Goal = Return the lines starting at the one containing "Open the Contact" and ending at the one containing "This screenshot has width=328, height=247.", unchanged.

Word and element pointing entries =
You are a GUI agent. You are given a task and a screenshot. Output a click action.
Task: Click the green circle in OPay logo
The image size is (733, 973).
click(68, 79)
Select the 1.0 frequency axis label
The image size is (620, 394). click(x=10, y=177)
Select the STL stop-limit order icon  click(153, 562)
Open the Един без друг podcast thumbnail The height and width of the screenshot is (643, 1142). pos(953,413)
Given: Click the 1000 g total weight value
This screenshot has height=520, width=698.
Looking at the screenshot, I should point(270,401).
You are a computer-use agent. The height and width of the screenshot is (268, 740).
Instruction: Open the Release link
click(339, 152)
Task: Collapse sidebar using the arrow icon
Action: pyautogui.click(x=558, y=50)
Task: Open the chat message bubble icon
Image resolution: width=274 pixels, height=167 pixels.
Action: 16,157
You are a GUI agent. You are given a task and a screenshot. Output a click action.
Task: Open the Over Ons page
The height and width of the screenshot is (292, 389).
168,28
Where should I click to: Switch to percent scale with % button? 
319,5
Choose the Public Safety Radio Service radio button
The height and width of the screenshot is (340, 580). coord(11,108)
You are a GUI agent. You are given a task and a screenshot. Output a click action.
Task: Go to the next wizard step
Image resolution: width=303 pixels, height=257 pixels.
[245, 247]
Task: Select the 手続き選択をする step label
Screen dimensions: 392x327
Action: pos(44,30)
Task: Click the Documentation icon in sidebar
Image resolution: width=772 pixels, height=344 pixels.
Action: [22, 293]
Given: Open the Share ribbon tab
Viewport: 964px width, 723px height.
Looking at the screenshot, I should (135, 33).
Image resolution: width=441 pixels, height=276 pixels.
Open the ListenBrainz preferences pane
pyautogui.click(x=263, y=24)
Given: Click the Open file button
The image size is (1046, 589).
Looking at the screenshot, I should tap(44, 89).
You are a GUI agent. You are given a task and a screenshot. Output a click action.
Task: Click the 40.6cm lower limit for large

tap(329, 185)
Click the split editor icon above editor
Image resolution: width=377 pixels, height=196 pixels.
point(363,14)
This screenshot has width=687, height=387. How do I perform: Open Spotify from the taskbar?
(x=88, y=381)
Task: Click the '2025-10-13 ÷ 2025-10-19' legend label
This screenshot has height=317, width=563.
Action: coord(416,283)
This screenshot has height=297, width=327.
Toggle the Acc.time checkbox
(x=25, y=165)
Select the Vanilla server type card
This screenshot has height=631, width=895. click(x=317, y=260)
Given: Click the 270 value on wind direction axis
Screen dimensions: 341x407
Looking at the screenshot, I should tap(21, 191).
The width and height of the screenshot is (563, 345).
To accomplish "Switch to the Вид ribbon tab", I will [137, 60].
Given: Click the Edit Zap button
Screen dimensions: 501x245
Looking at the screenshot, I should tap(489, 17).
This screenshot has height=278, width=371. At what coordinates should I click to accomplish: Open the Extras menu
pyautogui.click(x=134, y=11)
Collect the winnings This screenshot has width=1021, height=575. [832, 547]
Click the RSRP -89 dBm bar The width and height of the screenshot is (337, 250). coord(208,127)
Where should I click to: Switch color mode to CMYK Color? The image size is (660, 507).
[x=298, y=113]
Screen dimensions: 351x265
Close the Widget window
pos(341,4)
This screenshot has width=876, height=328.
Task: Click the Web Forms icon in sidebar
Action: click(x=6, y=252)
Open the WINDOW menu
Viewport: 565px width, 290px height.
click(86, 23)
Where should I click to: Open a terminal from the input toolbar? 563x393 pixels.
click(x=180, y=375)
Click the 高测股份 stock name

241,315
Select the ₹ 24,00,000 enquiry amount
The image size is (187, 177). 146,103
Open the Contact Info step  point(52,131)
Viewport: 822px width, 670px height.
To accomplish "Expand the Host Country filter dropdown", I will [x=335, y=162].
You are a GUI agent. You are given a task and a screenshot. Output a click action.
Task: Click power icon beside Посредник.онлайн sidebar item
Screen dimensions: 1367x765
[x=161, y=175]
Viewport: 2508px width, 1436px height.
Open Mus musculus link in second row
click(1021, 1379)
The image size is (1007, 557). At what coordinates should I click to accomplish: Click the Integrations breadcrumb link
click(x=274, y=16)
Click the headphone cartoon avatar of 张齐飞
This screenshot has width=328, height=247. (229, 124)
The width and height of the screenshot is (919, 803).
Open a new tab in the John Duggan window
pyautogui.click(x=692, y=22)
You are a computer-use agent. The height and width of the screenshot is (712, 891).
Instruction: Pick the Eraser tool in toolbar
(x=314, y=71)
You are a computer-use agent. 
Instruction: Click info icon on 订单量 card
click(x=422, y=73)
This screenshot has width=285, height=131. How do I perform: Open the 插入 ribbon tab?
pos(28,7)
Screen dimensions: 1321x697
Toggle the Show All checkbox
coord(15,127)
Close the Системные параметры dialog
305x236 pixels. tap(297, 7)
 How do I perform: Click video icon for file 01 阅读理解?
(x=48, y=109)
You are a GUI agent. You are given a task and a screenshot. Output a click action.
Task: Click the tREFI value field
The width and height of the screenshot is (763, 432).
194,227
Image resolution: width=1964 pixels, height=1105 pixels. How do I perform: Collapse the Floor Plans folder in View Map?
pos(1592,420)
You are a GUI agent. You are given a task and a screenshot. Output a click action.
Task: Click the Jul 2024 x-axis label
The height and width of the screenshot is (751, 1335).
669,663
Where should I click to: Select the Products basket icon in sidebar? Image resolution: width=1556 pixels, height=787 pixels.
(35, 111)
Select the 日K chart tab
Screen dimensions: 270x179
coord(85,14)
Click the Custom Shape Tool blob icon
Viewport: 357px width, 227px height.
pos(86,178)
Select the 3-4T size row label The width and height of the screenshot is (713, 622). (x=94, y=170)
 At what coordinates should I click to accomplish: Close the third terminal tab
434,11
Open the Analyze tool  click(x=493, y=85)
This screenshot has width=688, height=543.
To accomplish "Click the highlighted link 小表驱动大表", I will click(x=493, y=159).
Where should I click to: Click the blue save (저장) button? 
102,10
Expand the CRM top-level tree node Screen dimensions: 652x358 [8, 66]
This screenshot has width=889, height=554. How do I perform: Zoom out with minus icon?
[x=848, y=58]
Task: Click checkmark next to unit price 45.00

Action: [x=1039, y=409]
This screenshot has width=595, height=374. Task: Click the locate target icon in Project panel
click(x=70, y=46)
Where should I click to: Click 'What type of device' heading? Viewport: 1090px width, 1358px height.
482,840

The response =
Open the Contact Info step  point(52,131)
Viewport: 822px width, 670px height.
To accomplish "Expand the Host Country filter dropdown", I will [x=335, y=162].
You are a GUI agent. You are given a task and a screenshot. Output a click action.
Task: Click power icon beside Посредник.онлайн sidebar item
Screen dimensions: 1367x765
[x=161, y=175]
Viewport: 2508px width, 1436px height.
Open Mus musculus link in second row
click(1021, 1379)
The image size is (1007, 557). At what coordinates should I click to accomplish: Click the Integrations breadcrumb link
click(x=274, y=16)
Click the headphone cartoon avatar of 张齐飞
This screenshot has width=328, height=247. (229, 124)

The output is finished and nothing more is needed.